A smile warms my face. “See you then.”
“There he is!” Sebastian exclaims when I step through the door.
Lane shoots me a wry smile as he looks me up and down. I’m wearing my baseball pants and a wrinkled and untucked undershirt, my baseball jersey is slung over my shoulder, and my cleats are untied. “You look like you had a wild night,” he says teasingly.
Guilt laces through me. The first negative emotion I’ve felt since waking up.
Lying naked in bed with Maddie felt like being in a bubble of paradise, set aside from the rest of the world—but we’re still living in that world, and I have to reckon with it.
That includes the fact that I just slept with my best friend’s little sister, and he has no clue.
Coldness pools low and heavy in my stomach. “Something like that,” I say vaguely.
“Not gonna regale us with the salacious details?” Lane prods as I walk to the kitchen to make some coffee.
“You know I don’t kiss and tell,” I say.
Especially when it’s your little sister , a voice in my head whispers, those words stabbing at my chest so sharply I almost wince.
Lane drops his line of questioning and goes back to the video game he’s playing with Sebastian.
“Hudson and Tuck home?” I ask.
“Nah, they went back with Summer and Olivia,” Sebastian answers.
I chuckle. “Wonder if Tuck’s gonna come home with his whole face swollen again.”
Tuck’s badly allergic to Hudson’s cat, Salsa, who lives with Summer now. Summer and Olivia are roommates. With Tuck being Olivia’s boyfriend, the girls try to keep Olivia’s room and the common areas of the house as cat-hair-free as possible, but sometimes Tuck still pays the price for risking it.

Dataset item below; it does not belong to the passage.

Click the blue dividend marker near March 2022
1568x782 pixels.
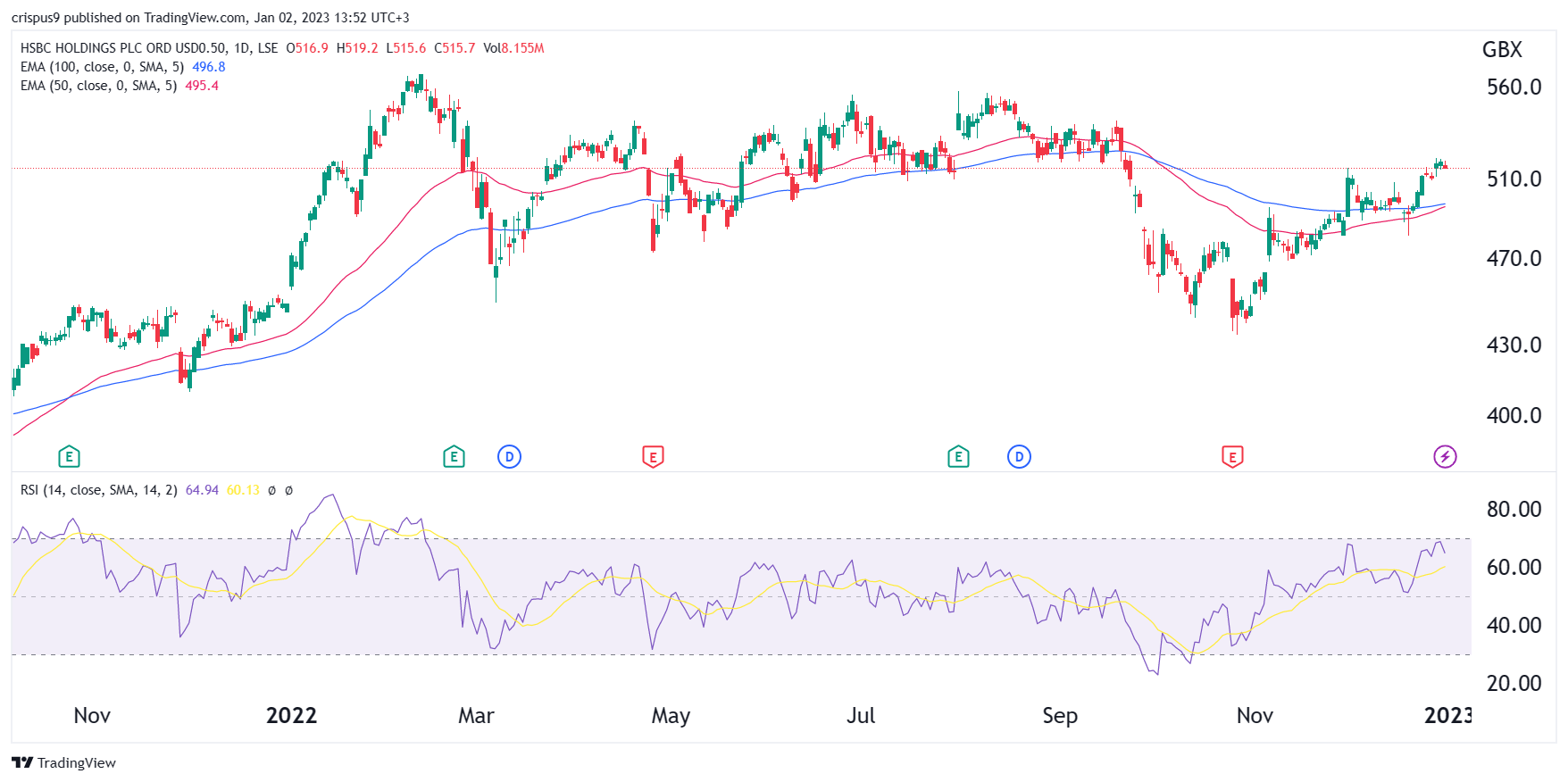pos(509,457)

It’s a price I know he’d gladly pay any day of the week, though. For what a player he was the first two and a half years I knew him, he’s sure fallen hard.
And so have I.
A pulse of intense realization rockets through me.
Obviously, my feelings for Maddie are nothing new. I’ve been smitten with her for years. But it was the kind of love that accepted its own impossibility, that accepted that one day I’d have to move on, have to live with seeing her eventually end up with another guy.
I loved Maddie the way a great sculptor might think of an incredibly ambitious sculpture; a sculpture that needs to live in his dreams for years before he can even begin the endeavor of creating it; a sculpture that he implicitly accepts he might never be able to bring to life.
Now, I love Maddie the way that sculptor would love his three-quarters-finished work of art, seeing the fruits of maybe decades of dreams and years of labors now so close to complete—something that, if it were to be damaged or destroyed, more than half of his heart would die with it.
Ever since that first kiss Maddie and I shared, I’d worried that us finally sleeping together would be the end of this thing we’re doing.
But this morning sure as hell didn’t feel like the end. It felt like a new beginning.
But does Maddie really want something more than physical—with me? Does she want our emotional relationship to leap far beyond the bounds of our decade-long friendship?
And if she does, will I have to choose between the girl I’m in love with and the best friend who I’ve considered a brother for most of my life?